極甘求婚~クールな社長に愛されすぎて~
駆け足に近い感じで紬のあとに続く。
すると不思議なことに廊下で私たちとすれ違った社員の方々から声が掛かり始めた。
「この度はおめでとうございます」
「お幸せに」
…って、いつのまに知れ渡ったのだろう。
エレベーターホールに向かうまでの間に一体何人の方からお祝いの言葉を貰ったのか。
伝達速度に驚きを隠せないのと同時に状況についていけず、返す笑顔がぎこちなくなってしまう。
エレベーターに乗り込んでようやく気持ちが落ち着くなんて、こんな日が来るとは思いもしなかった。
「大丈夫か?」
心配そうに見つめる紬に首を縦に振ってから今、感じたことを答える。
「社長は本当に社員の方々から慕われているんですね」
急な話なのに皆、まるで自分のことのように手放しで喜んでくれていた。
その分、また私でいいのか、という不安が脳裏をよぎる。
「いいんだって」
不安を打ち消すかのようなはっきりとした声がエレベーターの中に響き渡った。
「皆、楓のこと認めている」
「どうしてそんなこと言い切れるんですか?」
役員の方たちに認めてもらえたのはほんの数十分前の話で、それ以前は、私の存在そのものが社にとってマイナスになるくらいの解釈だった。
それを直接会議内で聞いているのだから間違いない。
「とてもじゃないけど、全社員に認めてもらえているとは思えません」
紬の車に乗り込み、話の続きをすると、紬はエンジンをかけながら単純明快な答えをくれた。
「今日の会議は社内にライブ映像として配信していたんだ。

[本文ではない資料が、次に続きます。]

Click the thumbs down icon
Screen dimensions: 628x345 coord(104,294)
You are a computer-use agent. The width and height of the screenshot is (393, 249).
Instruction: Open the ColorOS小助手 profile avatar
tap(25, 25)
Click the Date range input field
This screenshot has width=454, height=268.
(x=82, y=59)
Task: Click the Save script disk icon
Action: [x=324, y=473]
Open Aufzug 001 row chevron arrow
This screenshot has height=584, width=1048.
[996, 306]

だから結婚のことも、楓の実力も、すべて皆が知っている」
そんな画期的なシステムがあったなんて。
「知りませんでした」
「あれ?言ってなかったか?まぁ、でも納得したようだな」
私の表情を見て紬はそう言うとアクセルを踏んで車を発進させた。
「あのー、この車はどこへ向かっているんですか?」
「着いたら分かる」
「またですか」
行き先を教えてくれないのには慣れた。
だからそれ以上追求しなかったけど、さすがにここは…。